The effect is powerfully disconcerting when heard in the context of climate change and the insistent messages of politician, scientists, protesters about the urgency of the corrective action that might be required to arrest the impact.

Across these movements there is a sense of stillness and calm, but also a slightly dizzying sensation. The precise instrumentation is not disclosed, and one never knows the origins of these long, eddying indeterminate tones and warped, muffled drones; at times it sounds like industrial, metallic noise, while at others we hear what could be an especially mournful, poignant cello, only presented like a vague outline of something that once was, but which can never be again. Sounds drift in and out, like gusts of wind across the arctic tundra, only presented as fleetingly melancholic, and edged with a frosty tension. There is a feeling of isolation, a panic-inducing out-of-placeness, that sensation being all the more remarkable given the levels of nothingness one experiences here.
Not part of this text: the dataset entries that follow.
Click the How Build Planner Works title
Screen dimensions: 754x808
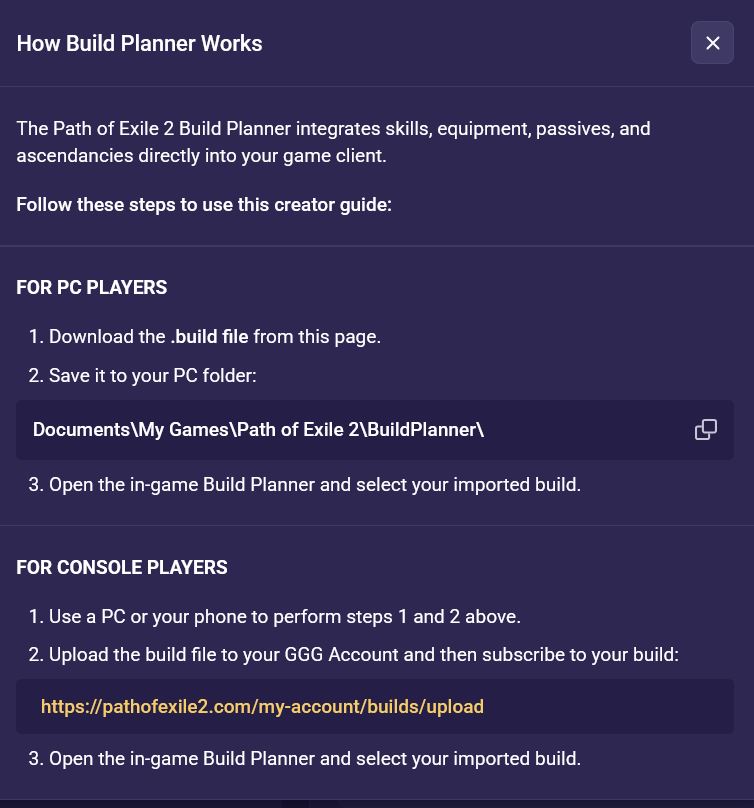point(140,43)
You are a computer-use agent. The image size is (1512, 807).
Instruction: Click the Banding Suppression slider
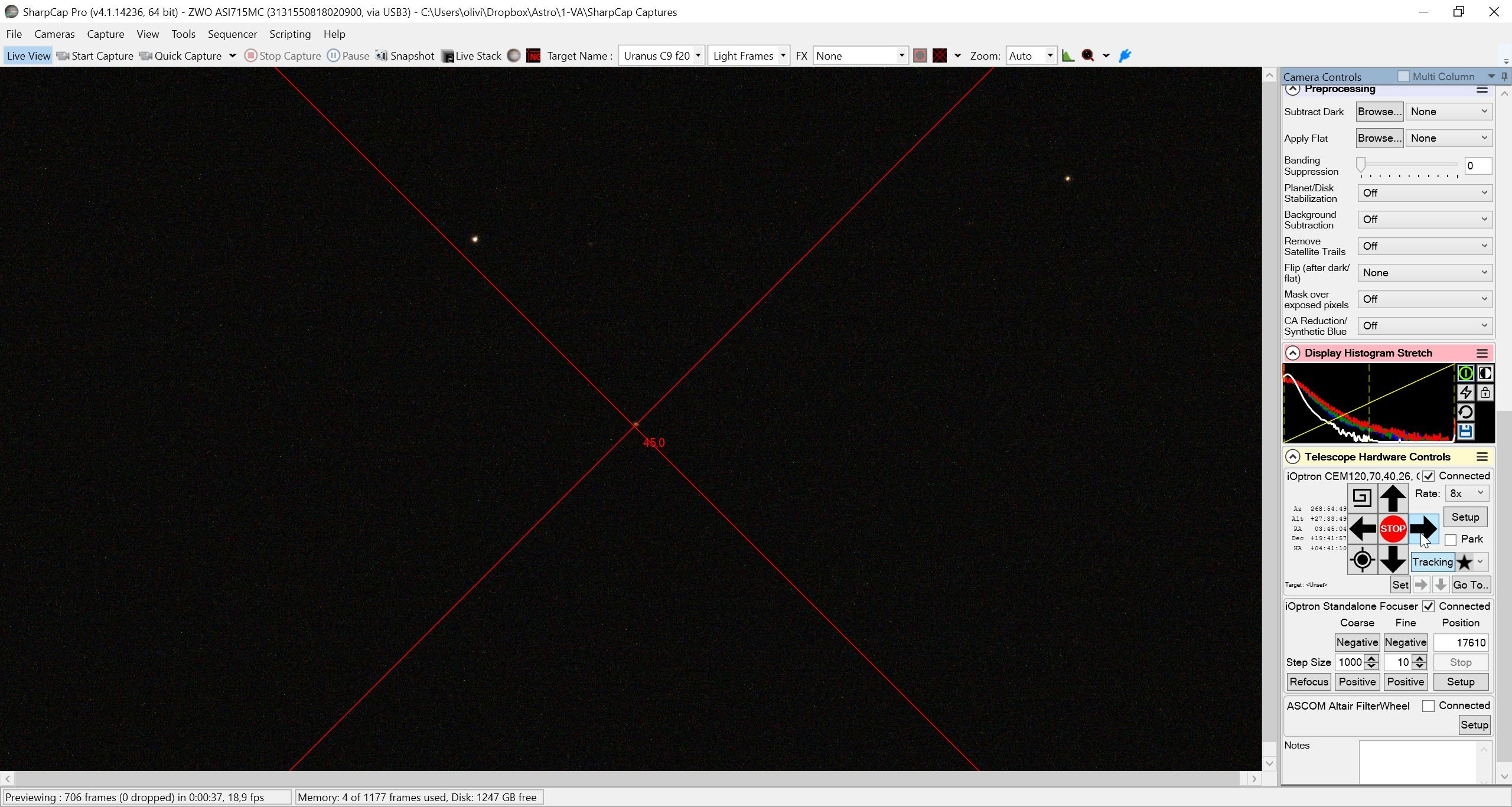coord(1409,165)
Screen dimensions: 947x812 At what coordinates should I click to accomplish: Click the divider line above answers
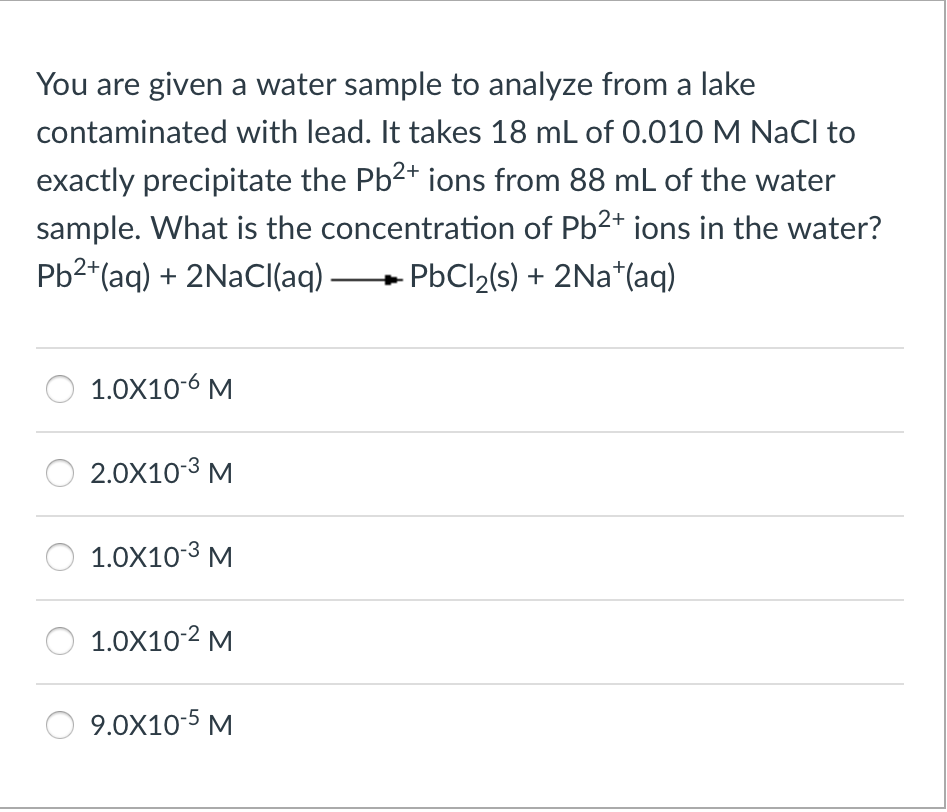(470, 347)
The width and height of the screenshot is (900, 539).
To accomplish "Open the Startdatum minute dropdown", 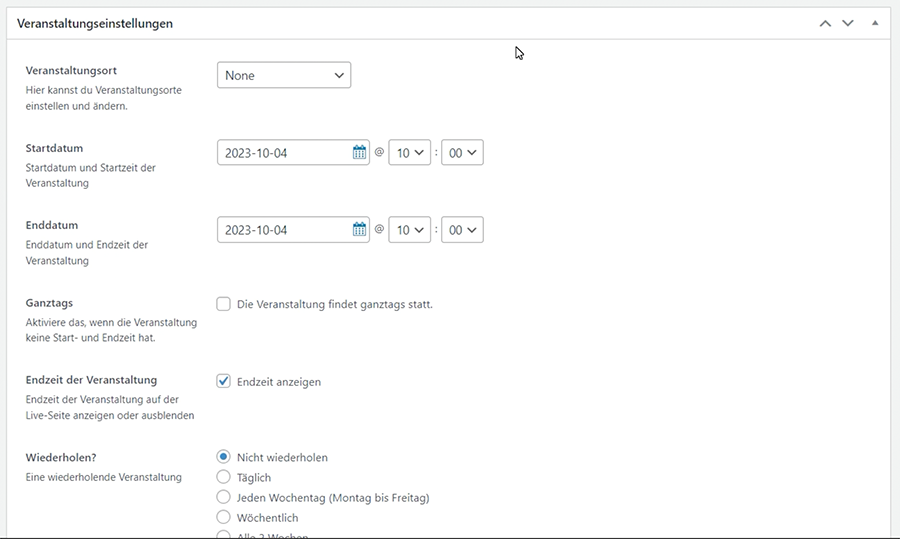I will (x=462, y=153).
Your response to music is often entirely situational. For me, I chose to listen to this during the clamour and franticity of a walk three and a half blocks from a hotel in New York to a downtown E train during the rush hour. Something about the slow, ominous passage of the music chimed menacingly with the post-work streetscene of manic Manhattan, a world removed from the subject matter of Skelton’s remarkable work, yet somehow entirely in tune with it.

LASTGLACIALMAXIMUM by Richard Skelton is released February 2 2020 by Corbel Stone Press

(c) 2020 Further.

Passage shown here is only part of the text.